The GCC region itself has a spate of no tariff policies between the 7 nations, but it is the GAFTA agreement that is pulling the interest for localized production. The Greater Arab Free Trade Area (GAFTA) includes 17 countries, that is 10 additional countries to the GCC. As per the 2005 agreement, all goods of Arab origin are exempt from customs duties and taxes when products are exchanged between member states. And the rule for the automotive sector states that a 40% local content rate suffices. 

This is the main thrust, and ambition for the Kingdom of Saudi Arabia. To become a production base for export to GAFTA and beyond. Meanwhile the ports of Jebel Ali and Khalifah highlight the vast volume of cars transhipped to other regions making these ports already a hub for exports.

High Demand to Qualify People:

The Middle East countries of KSA and UAE are keen to encourage the use of international standards, and to enhance the qualifications amongst the local hires. This naturally paves the way for ECG to share the highly prized quality manuals developed with the top players in the industry and for the benefit of all, with the aim to reduce inefficiencies and create a harmonized global vehicle logistics system. ECG will now work to develop a framework to offer a level of training to qualify vehicle logisticians from countries outside of Europe to gain from the knowledge base. 

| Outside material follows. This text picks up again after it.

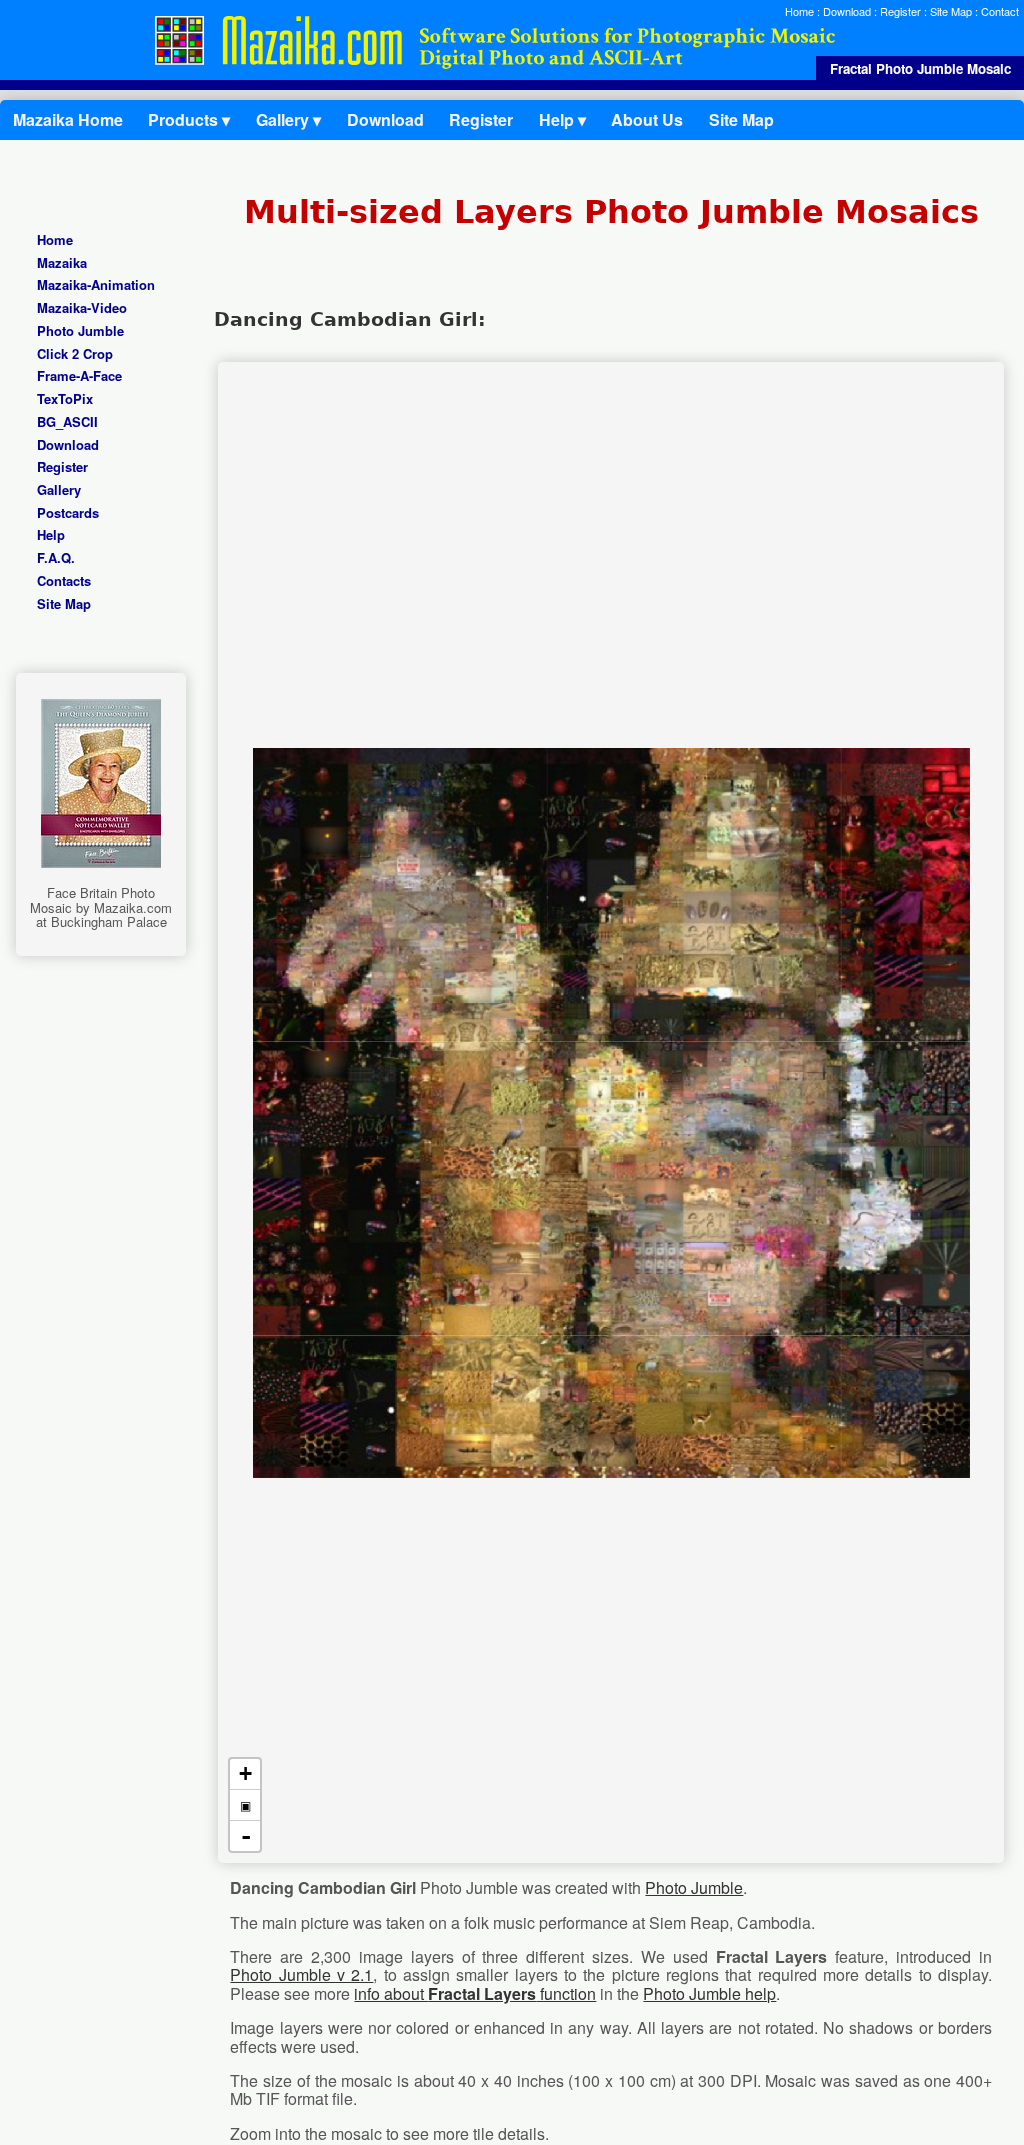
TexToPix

Urge European OEMs to look beyond:

In recent weeks it has been a positive sign to see developments from European OEMs in the GCC region. Mercedes has witnessed solid growth in Saudi Arabia, with industry sources stating year-to-date sales are up 21.9% there. Meanwhile in the last few days Skoda has announced its entrance to the market there with new showrooms across the Kingdom. From a logistics point of view, new announcements from carriers state they now have Europe to Jebel Ali and Jeddah ro-ro services on offer further highlighting the potential to access these new growth markets. 

Next Steps:

ECG now asks Members and Partner companies to register their interest in a delegation visit to the region, potentially towards the end of 2026. To launch ECG activities for the Middle East region, an introductory Webinar will be organised in Q1. Should the demand be adequate ECG will organise a high-profile visit in Q4 to give our members further access to the market potential there.